For the fourth, fifth and sixth graders in the show’s lead roles, “Alice” has presented some unique artistic challenges. How are they going to make the Cheshire Cat disappear except for his grin? How can the Queen of Hearts find interesting ways to scream “off with her head!” some 15 times? And how should Alice portray her state of constant confusion?
While Antioch School students are taking cues from the 1865 novel, the 1951 Disney animated version and the 2010 Tim Burton live-action rendition, they are also making the production their own, they said.
For Samantha Snyder, who plays Alice in one of the two shows, understanding the characters is the key to playing them convincingly on stage.
“It’s fun but it’s challenging because you have to know the person and know their background and history,” Snyder said. “You can’t be yourself, and you’re not trying to mimic someone. You’re starting over.”
The other Alice, Felix Buehrig, said he believes Alice has a strict mother, and while she tries to be polite, she gets increasingly frustrated by the strange world she stumbles into. Kata Ortiz Thornton, in the role of the Caterpillar, remarked on the challenge of playing someone entirely different than oneself, especially in the wild world of Wonderland, and said it’s important to “feel a connection to the character.” As for Carson Cooper, who plays a dodo bird, the role is a stretch, especially because he sings a song in the show.
“I find it very different because normally I’m not the excited person — I’m the quiet person,” Cooper admitted. “But I’m doing it anyways.” Meanwhile Olivia Ling, the Queen of Hearts, is expected to scream and threaten to chop multiple characters’ heads off with a level of “meanness” she said she will find difficult to sustain.
Above all, the process of embodying another personality, especially the wacky ones in “Alice,” is fun, students said. Sam Linden is honing a “squeaky accent” for the meek King of Hearts.
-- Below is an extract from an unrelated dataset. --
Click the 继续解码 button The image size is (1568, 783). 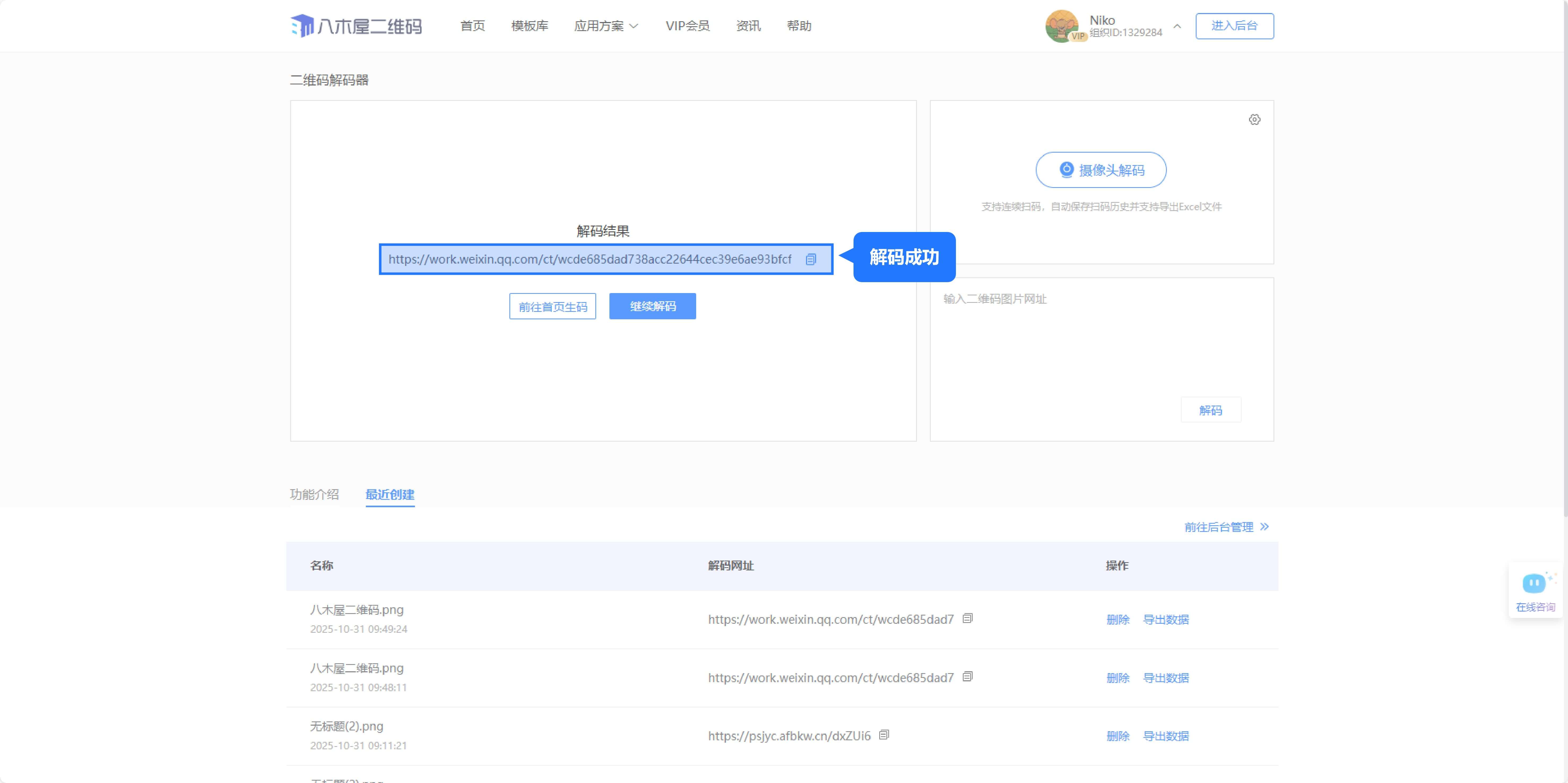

Zay Crawford and Timmy Bold, as Tweedle-Dee and Tweedle-Dum, are working on the comedic timing of their back-and-forth banter. Sarah Gansz is relishing her role as the mysterious and nonsensical Cheshire Cat, with which she looks forward to “smiling and creeping people out.”
As for the story’s underlying meaning, students differed in their opinions. While some say Alice was just dreaming, others believed it was more of an hallucination or that it really happened. As Lida Boutis, the Dormouse, explained, “Whether it’s real or it’s fake, you don’t know. And that’s the whole point.”
What lessons can be gleaned from Alice’s adventure? Sylvia Korson, who plays the Gryphon, says it’s simple: “Don’t fall through your mirror.” Buehrig said Alice might return to real life “completely relieved and more happy with the world she is in now than she was.” Galen Sieck, the White Rabbit Alice follows to Wonderland, said Alice is self-centered and possibly learns “don’t be rude to royalty,” but that the effect of the show is more to highlight ridiculousness than to teach a lesson.
Besides learning how to co-create a theatrical production, students said they gained skills in communication, understanding the emotions of others, public speaking and building. For Bold, the best part of the process has been using saws and knives building the sets, while he learned an important life lesson.
“I learned that everything needs duct tape,” Bold said. “If you have more duct tape, use it.”
After more than two months of work on the show, students hope for a good turnout and promise that the play will be funny, silly and above all, ridiculous.
“I think you should come,” Gansz entreated, then added, with her Cheshire Cat grin, “The play is in five years.”